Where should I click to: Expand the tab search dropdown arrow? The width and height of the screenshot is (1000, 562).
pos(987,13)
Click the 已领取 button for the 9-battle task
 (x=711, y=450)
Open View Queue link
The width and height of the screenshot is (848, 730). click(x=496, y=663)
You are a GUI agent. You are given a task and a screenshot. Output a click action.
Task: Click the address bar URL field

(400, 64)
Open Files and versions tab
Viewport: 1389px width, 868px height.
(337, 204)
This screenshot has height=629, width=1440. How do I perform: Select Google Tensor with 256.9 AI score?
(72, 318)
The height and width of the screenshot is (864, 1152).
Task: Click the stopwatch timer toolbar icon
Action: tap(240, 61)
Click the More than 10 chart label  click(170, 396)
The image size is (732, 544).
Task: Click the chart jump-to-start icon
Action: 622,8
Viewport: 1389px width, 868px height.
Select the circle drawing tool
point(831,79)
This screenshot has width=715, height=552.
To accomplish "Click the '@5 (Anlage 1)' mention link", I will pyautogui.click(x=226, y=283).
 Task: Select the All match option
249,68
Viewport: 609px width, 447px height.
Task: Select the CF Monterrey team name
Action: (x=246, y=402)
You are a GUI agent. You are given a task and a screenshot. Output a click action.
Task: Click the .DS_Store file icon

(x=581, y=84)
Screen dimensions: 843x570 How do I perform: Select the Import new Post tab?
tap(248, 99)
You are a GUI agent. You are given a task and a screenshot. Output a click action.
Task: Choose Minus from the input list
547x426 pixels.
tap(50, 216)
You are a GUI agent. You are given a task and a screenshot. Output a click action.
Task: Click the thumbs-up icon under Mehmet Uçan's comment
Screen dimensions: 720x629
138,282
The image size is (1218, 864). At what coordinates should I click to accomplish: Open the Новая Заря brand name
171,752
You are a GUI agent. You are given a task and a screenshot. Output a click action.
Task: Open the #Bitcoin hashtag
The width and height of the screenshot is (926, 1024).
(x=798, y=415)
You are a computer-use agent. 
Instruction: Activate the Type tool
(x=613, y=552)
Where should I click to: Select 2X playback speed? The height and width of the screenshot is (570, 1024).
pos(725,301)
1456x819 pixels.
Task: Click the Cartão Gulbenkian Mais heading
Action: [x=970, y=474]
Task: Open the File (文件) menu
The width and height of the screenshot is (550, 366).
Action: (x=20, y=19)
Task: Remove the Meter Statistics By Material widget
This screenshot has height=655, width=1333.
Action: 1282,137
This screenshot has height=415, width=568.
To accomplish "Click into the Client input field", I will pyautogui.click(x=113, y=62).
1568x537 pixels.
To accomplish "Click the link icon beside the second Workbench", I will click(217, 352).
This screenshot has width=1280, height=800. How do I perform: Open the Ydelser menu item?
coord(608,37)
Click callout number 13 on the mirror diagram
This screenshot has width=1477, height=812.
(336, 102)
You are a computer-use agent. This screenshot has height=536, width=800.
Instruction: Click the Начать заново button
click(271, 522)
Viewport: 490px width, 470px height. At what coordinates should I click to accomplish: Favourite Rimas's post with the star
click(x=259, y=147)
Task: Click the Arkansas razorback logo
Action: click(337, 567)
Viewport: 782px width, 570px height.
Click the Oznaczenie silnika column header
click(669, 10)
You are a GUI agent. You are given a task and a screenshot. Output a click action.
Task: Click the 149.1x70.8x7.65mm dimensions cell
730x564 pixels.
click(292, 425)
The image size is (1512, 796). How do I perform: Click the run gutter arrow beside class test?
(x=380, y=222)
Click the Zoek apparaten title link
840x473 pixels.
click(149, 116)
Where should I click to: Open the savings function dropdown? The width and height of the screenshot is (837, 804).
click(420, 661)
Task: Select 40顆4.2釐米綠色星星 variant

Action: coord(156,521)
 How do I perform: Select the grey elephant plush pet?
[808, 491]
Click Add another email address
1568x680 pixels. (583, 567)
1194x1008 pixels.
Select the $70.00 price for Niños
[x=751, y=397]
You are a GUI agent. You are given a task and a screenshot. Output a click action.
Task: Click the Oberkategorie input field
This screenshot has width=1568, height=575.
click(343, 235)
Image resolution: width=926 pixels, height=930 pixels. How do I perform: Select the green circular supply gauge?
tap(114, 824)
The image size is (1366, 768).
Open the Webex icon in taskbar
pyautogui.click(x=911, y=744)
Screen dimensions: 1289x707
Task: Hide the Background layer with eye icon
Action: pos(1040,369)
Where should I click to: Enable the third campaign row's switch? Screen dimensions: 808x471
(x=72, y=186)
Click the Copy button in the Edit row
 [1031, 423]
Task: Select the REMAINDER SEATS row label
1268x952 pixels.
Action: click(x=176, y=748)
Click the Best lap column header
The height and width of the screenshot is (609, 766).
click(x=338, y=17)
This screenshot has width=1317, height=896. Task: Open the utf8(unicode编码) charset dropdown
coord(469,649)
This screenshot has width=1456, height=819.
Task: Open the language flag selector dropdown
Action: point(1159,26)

※ ※ ※

### TASK DIRECTIONS
For every entry in the records above, write an exact copy.

### SOLUTION BELOW
Where should I click to: Expand the tab search dropdown arrow? The width and height of the screenshot is (1000, 562).
pos(987,13)
Click the 已领取 button for the 9-battle task
 (x=711, y=450)
Open View Queue link
The width and height of the screenshot is (848, 730). click(x=496, y=663)
You are a GUI agent. You are given a task and a screenshot. Output a click action.
Task: Click the address bar URL field

(400, 64)
Open Files and versions tab
Viewport: 1389px width, 868px height.
(337, 204)
This screenshot has height=629, width=1440. How do I perform: Select Google Tensor with 256.9 AI score?
(72, 318)
The height and width of the screenshot is (864, 1152).
Task: Click the stopwatch timer toolbar icon
Action: tap(240, 61)
Click the More than 10 chart label  click(170, 396)
The image size is (732, 544).
Task: Click the chart jump-to-start icon
Action: 622,8
Viewport: 1389px width, 868px height.
Select the circle drawing tool
point(831,79)
This screenshot has width=715, height=552.
To accomplish "Click the '@5 (Anlage 1)' mention link", I will pyautogui.click(x=226, y=283).
 Task: Select the All match option
249,68
Viewport: 609px width, 447px height.
Task: Select the CF Monterrey team name
Action: (x=246, y=402)
You are a GUI agent. You are given a task and a screenshot. Output a click action.
Task: Click the .DS_Store file icon

(x=581, y=84)
Screen dimensions: 843x570 How do I perform: Select the Import new Post tab?
tap(248, 99)
You are a GUI agent. You are given a task and a screenshot. Output a click action.
Task: Choose Minus from the input list
547x426 pixels.
tap(50, 216)
You are a GUI agent. You are given a task and a screenshot. Output a click action.
Task: Click the thumbs-up icon under Mehmet Uçan's comment
Screen dimensions: 720x629
138,282
The image size is (1218, 864). At what coordinates should I click to accomplish: Open the Новая Заря brand name
171,752
You are a GUI agent. You are given a task and a screenshot. Output a click action.
Task: Open the #Bitcoin hashtag
The width and height of the screenshot is (926, 1024).
(x=798, y=415)
You are a computer-use agent. 
Instruction: Activate the Type tool
(x=613, y=552)
Where should I click to: Select 2X playback speed? The height and width of the screenshot is (570, 1024).
pos(725,301)
1456x819 pixels.
Task: Click the Cartão Gulbenkian Mais heading
Action: [x=970, y=474]
Task: Open the File (文件) menu
The width and height of the screenshot is (550, 366).
Action: (x=20, y=19)
Task: Remove the Meter Statistics By Material widget
This screenshot has height=655, width=1333.
Action: 1282,137
This screenshot has height=415, width=568.
To accomplish "Click into the Client input field", I will pyautogui.click(x=113, y=62).
1568x537 pixels.
To accomplish "Click the link icon beside the second Workbench", I will click(217, 352).
This screenshot has width=1280, height=800. How do I perform: Open the Ydelser menu item?
coord(608,37)
Click callout number 13 on the mirror diagram
This screenshot has width=1477, height=812.
(336, 102)
You are a computer-use agent. This screenshot has height=536, width=800.
Instruction: Click the Начать заново button
click(271, 522)
Viewport: 490px width, 470px height. At what coordinates should I click to accomplish: Favourite Rimas's post with the star
click(x=259, y=147)
Task: Click the Arkansas razorback logo
Action: click(337, 567)
Viewport: 782px width, 570px height.
Click the Oznaczenie silnika column header
click(669, 10)
You are a GUI agent. You are given a task and a screenshot. Output a click action.
Task: Click the 149.1x70.8x7.65mm dimensions cell
730x564 pixels.
click(292, 425)
The image size is (1512, 796). How do I perform: Click the run gutter arrow beside class test?
(x=380, y=222)
Click the Zoek apparaten title link
840x473 pixels.
click(149, 116)
Where should I click to: Open the savings function dropdown? The width and height of the screenshot is (837, 804).
click(420, 661)
Task: Select 40顆4.2釐米綠色星星 variant

Action: coord(156,521)
 How do I perform: Select the grey elephant plush pet?
[808, 491]
Click Add another email address
1568x680 pixels. (583, 567)
1194x1008 pixels.
Select the $70.00 price for Niños
[x=751, y=397]
You are a GUI agent. You are given a task and a screenshot. Output a click action.
Task: Click the Oberkategorie input field
This screenshot has width=1568, height=575.
click(343, 235)
Image resolution: width=926 pixels, height=930 pixels. How do I perform: Select the green circular supply gauge?
tap(114, 824)
The image size is (1366, 768).
Open the Webex icon in taskbar
pyautogui.click(x=911, y=744)
Screen dimensions: 1289x707
Task: Hide the Background layer with eye icon
Action: pos(1040,369)
Where should I click to: Enable the third campaign row's switch? Screen dimensions: 808x471
(x=72, y=186)
Click the Copy button in the Edit row
 [1031, 423]
Task: Select the REMAINDER SEATS row label
1268x952 pixels.
Action: click(x=176, y=748)
Click the Best lap column header
The height and width of the screenshot is (609, 766).
click(x=338, y=17)
This screenshot has width=1317, height=896. Task: Open the utf8(unicode编码) charset dropdown
coord(469,649)
This screenshot has width=1456, height=819.
Task: Open the language flag selector dropdown
Action: point(1159,26)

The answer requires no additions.